Trump fires back at fallen soldier’s pregnant widow
President in ugly row with grieving wife after claim he made her cry and forgot her husband’s name in call
DONALD TRUMP has hit back at the pregnant widow of an American soldier killed in Niger, denying that he made her cry during a condolence call by forgetting her dead husband’s name.
The latest round of the president’s extraordinary battle for public opinion with the widow of Sgt La David Johnson began with her first interview since details of the telephone conversation emerged last week.
“The president said that he [Sgt Johnson] knew what he signed up for but it hurts anyway,” Myeshia Johnson told ABC’S Good Morning America.
“It made me cry because I was very angry at the tone of his voice and how he said it. He couldn’t remember my husband’s name. The only way he could remember my husband’s name was he told me he had my husband’s report in front of him and that’s when he actually said ‘La David’.”
Mrs Johnson’s words provoked an immediate response from Mr Trump, who denied her claims with a Twitter message.
“I had a very respectful conversation with the widow of Sgt La David Johnson,” he wrote, “and spoke his name from beginning, without hesitation!”
It marks the latest chapter in an ugly political row, raising fresh criticism of Mr Trump’s fitness to be commander in chief and questions about how four men, including Sgt Johnson, died during what should have been a routine operation near the border with Mali.
Sgt Johnson died on Oct 4 in Niger, where he was stationed as part of a mission to train and assist local troops in fighting armed militias linked to alqaeda and Islamic State in Iraq and the Levant. They died in an ambush despite believing there was little risk of attack.
The attack was brought into the spotlight last week when Frederica Wilson, a member of Congress, released details of the phone call and said the president had been insensitive.
Mr Trump dismissed her as “wacky” and of fabricating her accusations. Mrs Johnson said Ms Wilson was virtually a part of the family and had not lied about the conversation.
“Whatever Ms Wilson said was not fabricated,” she said. “What she said was 100 per cent correct.”
Asked if she had anything to say to Mr Trump now, she added: “No, I don’t have nothing to say to him.”

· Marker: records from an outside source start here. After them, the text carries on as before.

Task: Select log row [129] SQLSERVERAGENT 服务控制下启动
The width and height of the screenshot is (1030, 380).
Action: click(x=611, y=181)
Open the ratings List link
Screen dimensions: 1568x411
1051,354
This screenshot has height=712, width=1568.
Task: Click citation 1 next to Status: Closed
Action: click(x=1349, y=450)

She also spoke of her sadness at not being allowed to see her husband’s body before he was buried on Saturday. “I need to see him so I will know that is my husband,” she said. “They won’t show me a finger, a hand.
“I know my husband’s body from head to toe. And they won’t let me see anything. I don’t know what’s in that box. It could be empty for all I know. I haven’t seen him since he came home.”